How to save on expense ratio
The good news is that now with little work on your part you can actually save a good part of these expense ratio.
Market regulator, SEBI has issued several notifications over last few years to bring transparency and lower expense ratio in mutual funds industry.
One of the most important step in this direction was introduction of Direct Mutual Funds.
Direct Mutual Funds are same Mutual funds ( Regular Funds). It’s just another way to investing in same mutual fund (and save money while doing so).
The only difference is expense ratio charged in direct route vs regular route into the same fund.
When you chose to invest via direct route, no commission paid out to any intermediary. Which means the same amount is actually invested in fund units for you.
In simple calculation it means an extra saving(or investing) of approximately 1% with each SIP.
Add that to more than 10-15-20-25 years of investing that you are planning to do and it adds up to a sizeable number.
Here is the current difference in expense ratio charged for same scheme in both Direct route and Regular route:
Mirae Asset – Emerging Bluechip Fund – Direct Plan:
Mirae Asset – Emerging Bluechip Fund – Regular Plan:
A difference of nearly 1% for investing in same fund.
How to use expense ratio to correctly measure returns of a fund
Now, expense ratio is important factor not only with regards to direct and regular plans of mutuals funds.
It is also an important factor when you are comparing different funds for investing purpose.
The reason is that there is only an upper cap (recently introduced by SEBI) with regards to expense ratio that a fund can charge.
Which means funds are free to charge the expense ratio for their funds upto the upper cap.
This means different funds are charging different administrative fee. And thus, when you are comparing mutual funds for returns, you need to look at their expense ratio also.
For example, here are two midcap funds with their last 1 year return being nearly equal .
Axis Midcap Fund – Direct Plan (13.8%) & DSP Midcap Fund – Direct Plan (13.17%)
And here is the look at the expense ratio charged by both funds:
Axis Midcap Fund – Direct Plan:
DSP Midcap Fund – Direct Plan
Which means when you are comparing their returns, you need to subtract this additional fee being charged.
Once you subtract this number, you get a clear picture about which fund has performed better.
But, just to be clear, Expense ration is just one of many other important factors that you need to consider when analysing mutual funds for investments.

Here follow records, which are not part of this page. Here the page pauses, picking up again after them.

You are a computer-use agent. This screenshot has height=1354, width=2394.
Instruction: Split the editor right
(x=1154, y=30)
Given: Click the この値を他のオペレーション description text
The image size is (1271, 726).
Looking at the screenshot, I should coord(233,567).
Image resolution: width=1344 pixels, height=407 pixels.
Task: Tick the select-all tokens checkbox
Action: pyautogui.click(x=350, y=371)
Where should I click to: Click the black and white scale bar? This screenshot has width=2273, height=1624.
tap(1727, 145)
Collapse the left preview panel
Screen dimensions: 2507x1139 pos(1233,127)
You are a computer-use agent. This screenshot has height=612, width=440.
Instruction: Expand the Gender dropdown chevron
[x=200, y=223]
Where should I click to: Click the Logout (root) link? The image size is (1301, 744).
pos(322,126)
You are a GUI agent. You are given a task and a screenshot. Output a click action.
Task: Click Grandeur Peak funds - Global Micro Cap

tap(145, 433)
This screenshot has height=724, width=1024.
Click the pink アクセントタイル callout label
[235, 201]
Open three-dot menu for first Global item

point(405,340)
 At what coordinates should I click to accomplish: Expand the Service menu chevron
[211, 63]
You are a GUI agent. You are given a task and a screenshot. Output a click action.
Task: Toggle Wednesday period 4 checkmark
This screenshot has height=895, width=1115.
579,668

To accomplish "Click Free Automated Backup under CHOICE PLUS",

Frequently asked questions:
Where to find expense ratio of mutual funds?
All the popular mutual fund investing website and apps provide the fund information including expense ratio. You can visit etmoney, valuersearchonline, moneycontrol to find the expense ratio of any mutual fund.
You can also find the expense ratio of any mutual fund on that AMCs website.
What expense ratio is good in mutual funds?
There is no clear answer to that. Expense ratio are generally lowest in direct index funds and highest in regular equity plans.
Higher expense ratio is not automatically better. You need to compare the result of two equally performing funds and deduct the expense ratio from the returns. The ratio being charged should be justified with returns produced.
When is expense ratio charged in mutual funds?
They are charged daily. The daily NAV of any fund is calculated and listed for the day after deducting all the fees and charges.
Thus, the deduction of ratio is done on daily basis.
Why does expense ratio matter?
How much ratio is mentioned and deducted from a mutual fund scheme can effect the return of both regular and direct fund.
To calculate the real rate of return of any fund, you deduct the ratio charged on that fund.